Drei Monate nach der Ummarkierung stellten sie fest, dass das Durchschnittstempo zwischen 6,4 und 7,5 km/h und damit um 2,3 bis 3,3 Prozent gesunken war. Allerdings gab es nach rund einem Jahr einen Gewöhnungseffekt, dann waren die Autofahrer fast wieder so schnell wie zur Zeit der Mittellinie. Trotzdem waren sie auf kurvigen Abschnitten etwa 10 km/h langsamer unterwegs. „Es kann geschlußfolgert werden, dass die neue (Nicht-)Markierung insbesondere bei den Schnellfahrern eine Geschwindigkeitsreduktion bewirkt und somit das Ziel einer Absenkung der Höchstgeschwindigkeit unterstützt“, so die Leiter des Projektes.

Und noch etwas fiel auf: Die Autofahrer richteten ihre Fahrverhalten auf der gesamten Test ¬strecke nach der Sichtweite aus. War sie gering, wurde das Auto am seitlichen Straßenrand entlang gelenkt; konnte man die Straße weiter einsehen, wurde die von beiden Fahrtrichtungen genutzte „Kernfahrbahn“ befahren.

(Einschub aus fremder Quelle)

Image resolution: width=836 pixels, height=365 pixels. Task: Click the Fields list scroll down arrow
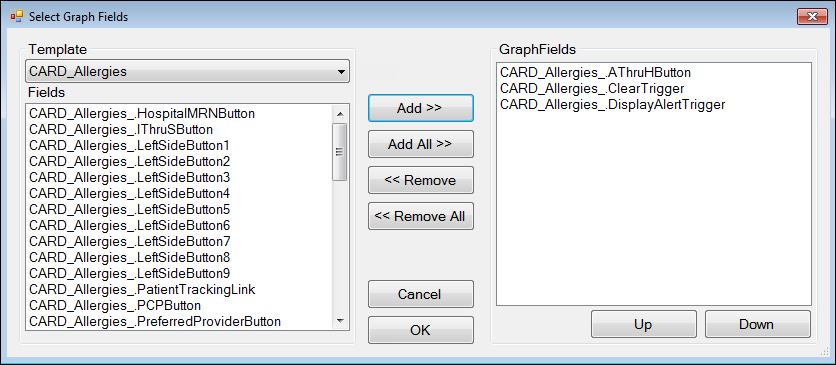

Die neue, sich von allen anderen Straßen unterscheidende Gestaltung des „einbahnigen Quer-schnitts“, resümieren Richter und Zierke in ihrem Aufsatz weiter, bewirke beim Autofahrer ein „angemessenes Fahrverhalten“. Bei den parallel zum Praxisversuch durchgeführten Tests im Fahrsimulator kam zudem heraus, dass auf den „Nachher-Straßen“ deutlich weniger überholt wurde. Die beiden Ingenieure weisen darauf hin, dass die „erzielten Erkenntnisse nur als erste Hinweise zum erwarteten Fahrverhalten verstanden“ werden können, weitere Langzeitbeobachtungen seien für ein abschließendes Urteil nötig.